**Questions on the material:**
1. In the article about Burbank's wheelchair rugby program, at which park did the program kick off?
2. In the article about Burbank's wheelchair rugby program, rewrite the part that opens with the words containing "Glen Gregos has" and closes with "waited decades for.", renaming "Gregos" to "Glen".

[[ Selected passage, beginning ]]

Glen Gregos has been in a wheelchair his entire adult life and has always taken advantage of any opportunity he can get to participate in a sport.
Gregos, 65, a Burroughs High grad, is now getting something he has waited decades for.
The City of Burbank Parks and Recreation Department in conjunction with the Triumph Foundation, kicked off its wheelchair rugby program at McCambridge Park. The city is hoping to add more adaptive sports.
“Fifty years ago the disabled people didn’t have (this). Now the kids can participate. They can feel like a normal person for the few hours they are out here,” said the 65-year-old Gregos. “To me, the next generation will be a lot different and have all of this offered throughout the city.”
Each and every Sunday from 10:30 a.m. until 1:30 p.m. in the gymnasium at McCambridge has now been designated as a time set aside wheelchair rugby. Burbank Parks and Recreation reached out to the Triumph Foundation and its founder and Executive Director Andrew Skinner.

[[ Selected passage, end ]]
[[ Records shown, beginning ]]

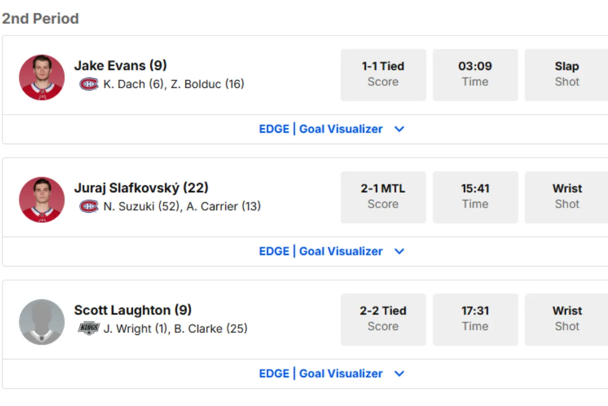Screen dimensions: 608x406
Task: Click Canadiens logo beside K. Dach
Action: pyautogui.click(x=89, y=84)
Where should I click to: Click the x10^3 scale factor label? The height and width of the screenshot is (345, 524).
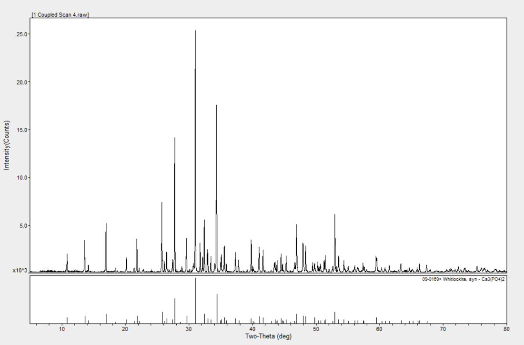coord(20,270)
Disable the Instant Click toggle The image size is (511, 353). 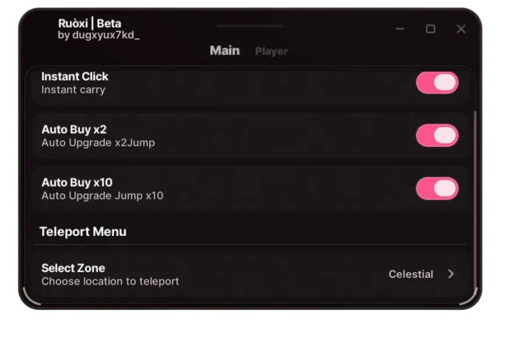pos(437,82)
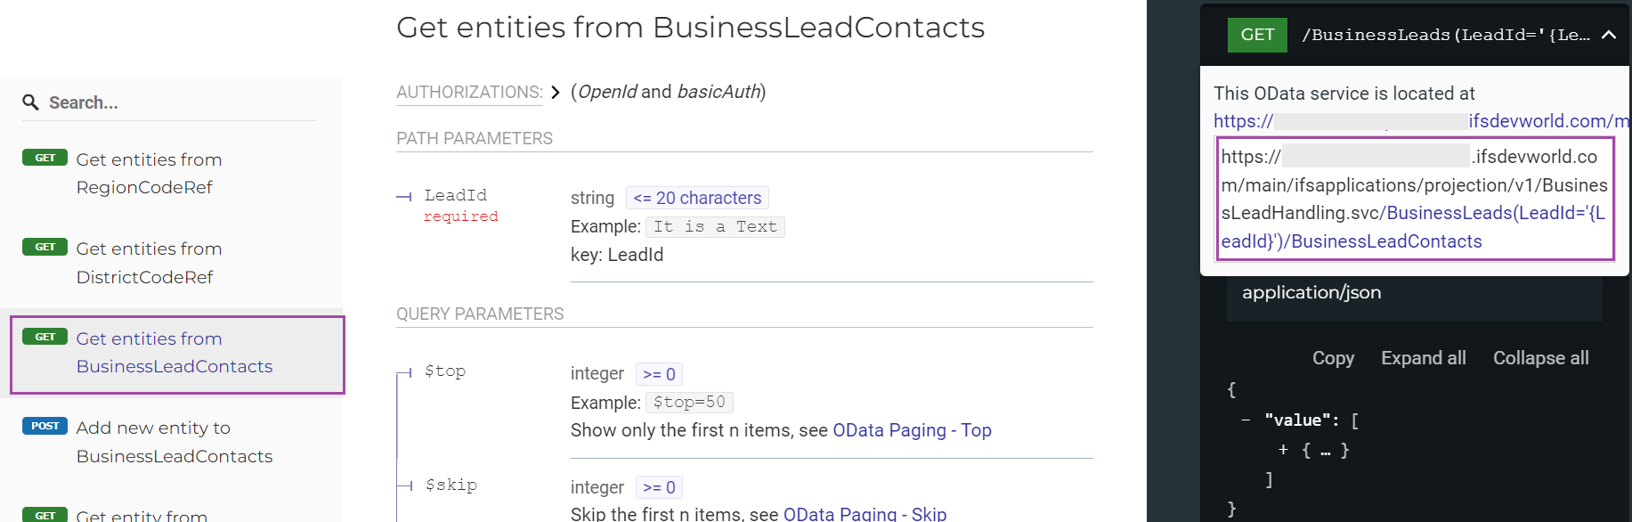Collapse endpoint panel with chevron up arrow
Screen dimensions: 1632x522
click(x=1608, y=35)
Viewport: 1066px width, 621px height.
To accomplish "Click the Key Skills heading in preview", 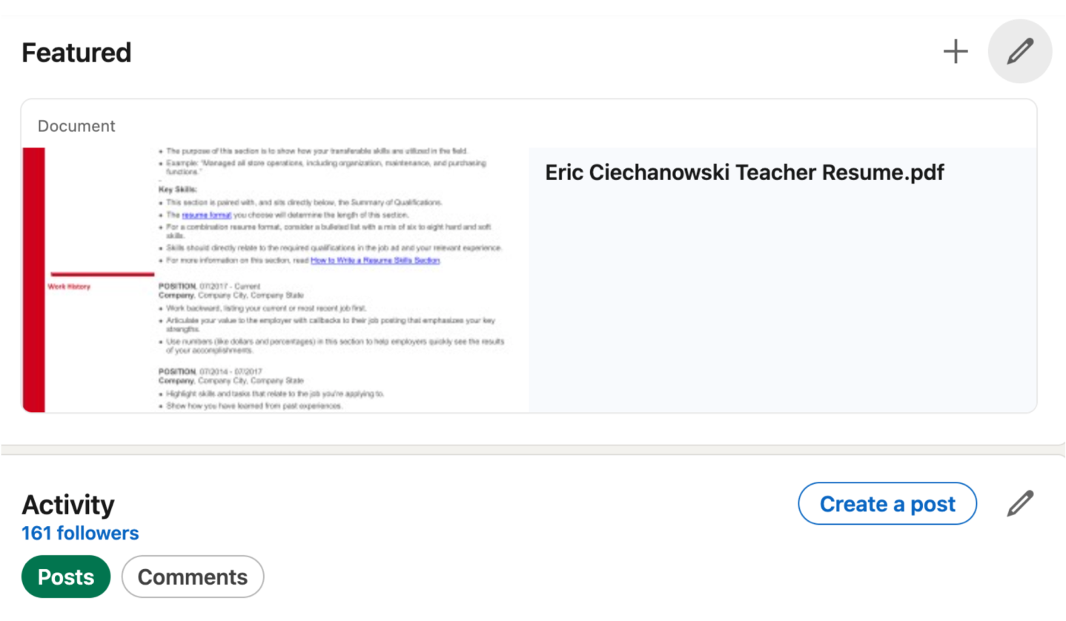I will point(177,190).
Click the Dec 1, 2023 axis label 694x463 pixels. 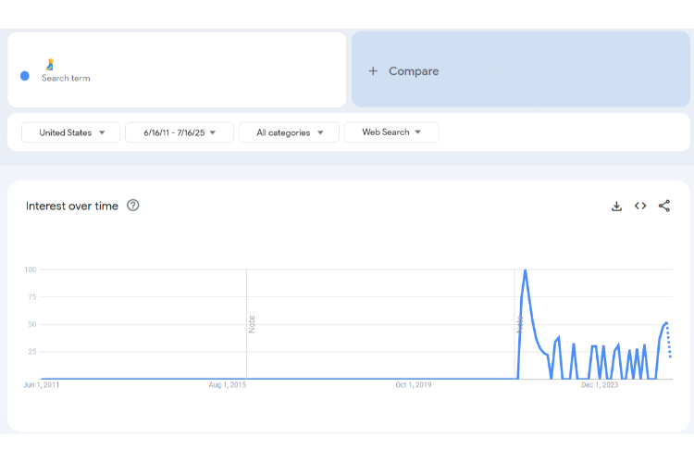598,384
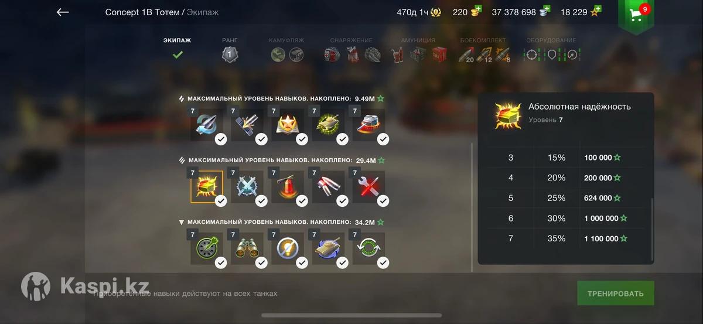The width and height of the screenshot is (703, 324).
Task: Add gold using the plus next to 220
Action: [477, 10]
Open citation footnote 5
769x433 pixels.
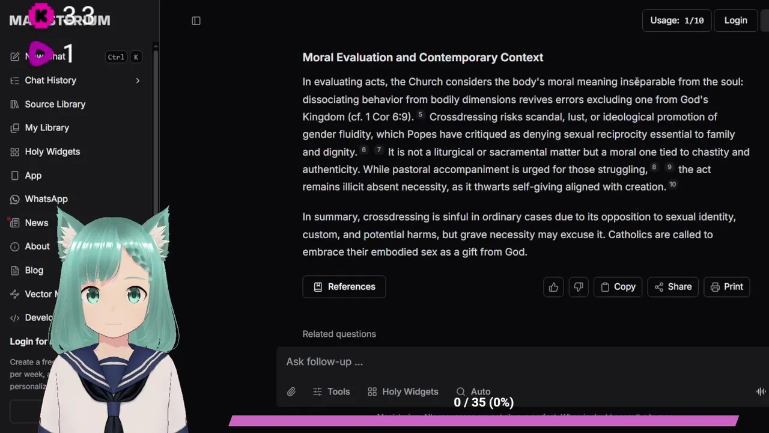[421, 115]
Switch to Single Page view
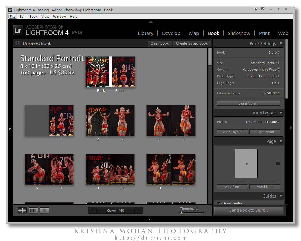Screen dimensions: 301x241 pyautogui.click(x=44, y=210)
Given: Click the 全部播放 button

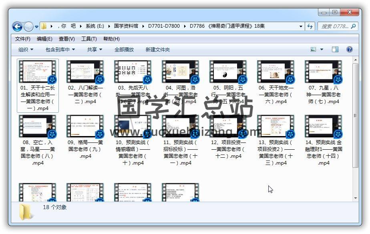Looking at the screenshot, I should point(124,49).
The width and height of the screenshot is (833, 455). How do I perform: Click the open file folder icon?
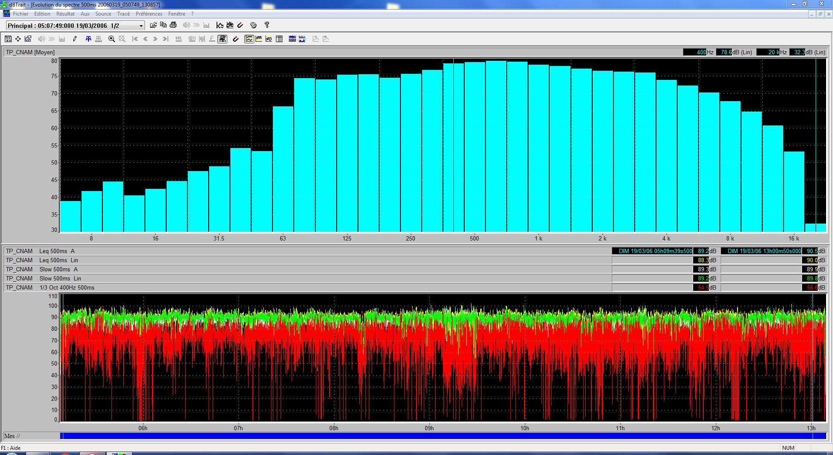153,25
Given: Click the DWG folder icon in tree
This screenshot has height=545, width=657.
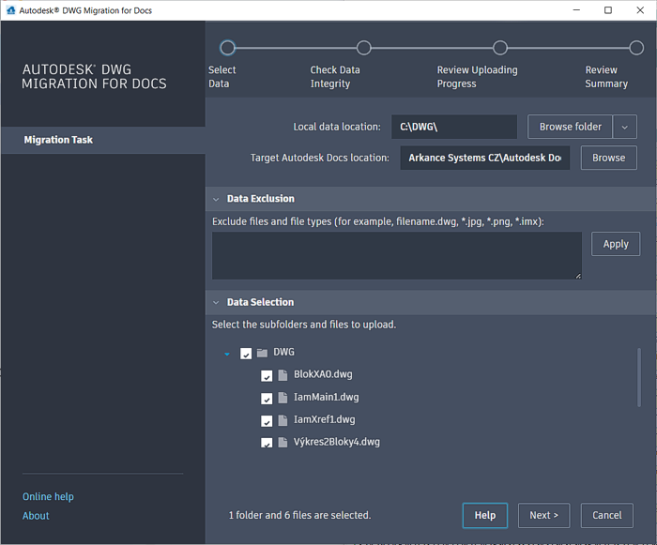Looking at the screenshot, I should [262, 353].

[[ Records shown, end ]]

**Answers to each task:**
1. McCambridge Park.

2.
Glen Glen has been in a wheelchair his entire adult life and has always taken advantage of any opportunity he can get to participate in a sport.
Glen, 65, a Burroughs High grad, is now getting something he has waited decades for.